Branchport area native pens book for young teens
Could a novel about a 13-year-old girl in a fictional town named Keuka Shores become a favorite read of Malia Obama’s this summer? Author Laurie Gifford Adams hopes she’ll be able to share that news with the fans of her book.
Adams, a native of the Branchport area who graduated from Prattsburgh Central School and Keuka College, has been an English teacher in a Manchester Connecticut Middle School for 24 years.
Over all those years, she learned more and more about what kind of books her students enjoyed and how they learned, but she became frustrated over choices she and other teachers had when it came to novels that could be used for teaching in their classrooms.
The students complained about how slow they were, how easy they were or how they end sadly.
“I decided to write a novel that would be a good read and a great teaching tool. having taught for so many years, I felt I had a pretty good perspective on what the middle schooler would enjoy reading, what vocabulary and other literary techniques could be used to challenge them and how to write a book that held their attention, but still left them feeling good at the end. Thus, the novel Finding Atticus was born.”
Adams, whose mother, Barbara Gifford, is the pastor at the Branchport United Methodist Church, got the real idea for the novel’s storyline during a church service in Branchport last October.
As her mother began to deliver her sermon, the idea popped into Adams’s head and she began to furiously scribble ideas on her bulletin.
“It took me a good four to five months to tell my mother I didn’t lesten to that sermon all the way through,” she says with a chuckle.
During the long car ride home that day, she wrote the first chapter in long hand.
“Once the idea popped into my head, it just flew,” she says.

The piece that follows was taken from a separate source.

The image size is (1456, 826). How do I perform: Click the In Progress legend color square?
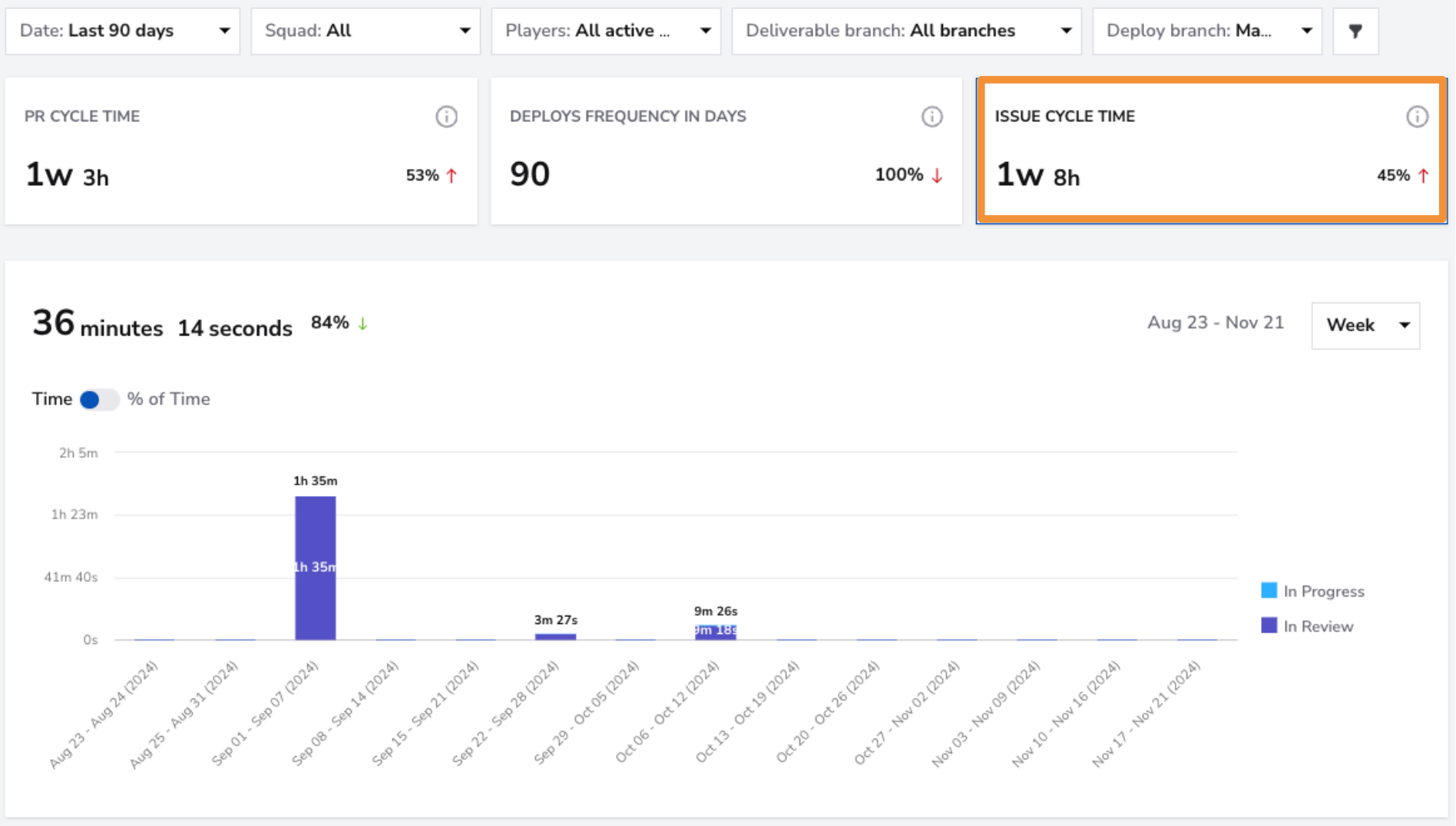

The story line is built around the impact of decisions. “Impulse is a really strong thing and you need to think things through,” she explains.
When the book was finished, she printed and bound copies for her students to read as an assignment. But they couldn’t take the books home from the school, so there were times the students begged to read ahead because they were so caught up in the story.
“It was intended to get kids to read and that’s what happened. As an English teacher what more could I want to have happen?” she asks.
Because of the intense interest students showed in the story, and because other teachers wanted to use the novel as the basis for lessons in their classrooms, she paid to have the novel published professionally, and now it’s on sale at several retail outlets, including Long’s Cards and Books in Penn Yan.
Adams’s students at Gideon Welles School in Glastonbury, Conn. decided the book should be sent to Malia Obama, because she is their age and she has a dog. They each signed the book and sent it off to the White House. Adams said she received confirmation that the book had been received. Now, they’ll just be waiting to hear if Malia enjoyed the story as much as they did.
Adams will hold a book signing from 3 to 6 p.m. July 3 at Longs Cards and Books. She will also be signing copies of the book at the Branchport Library on July 7.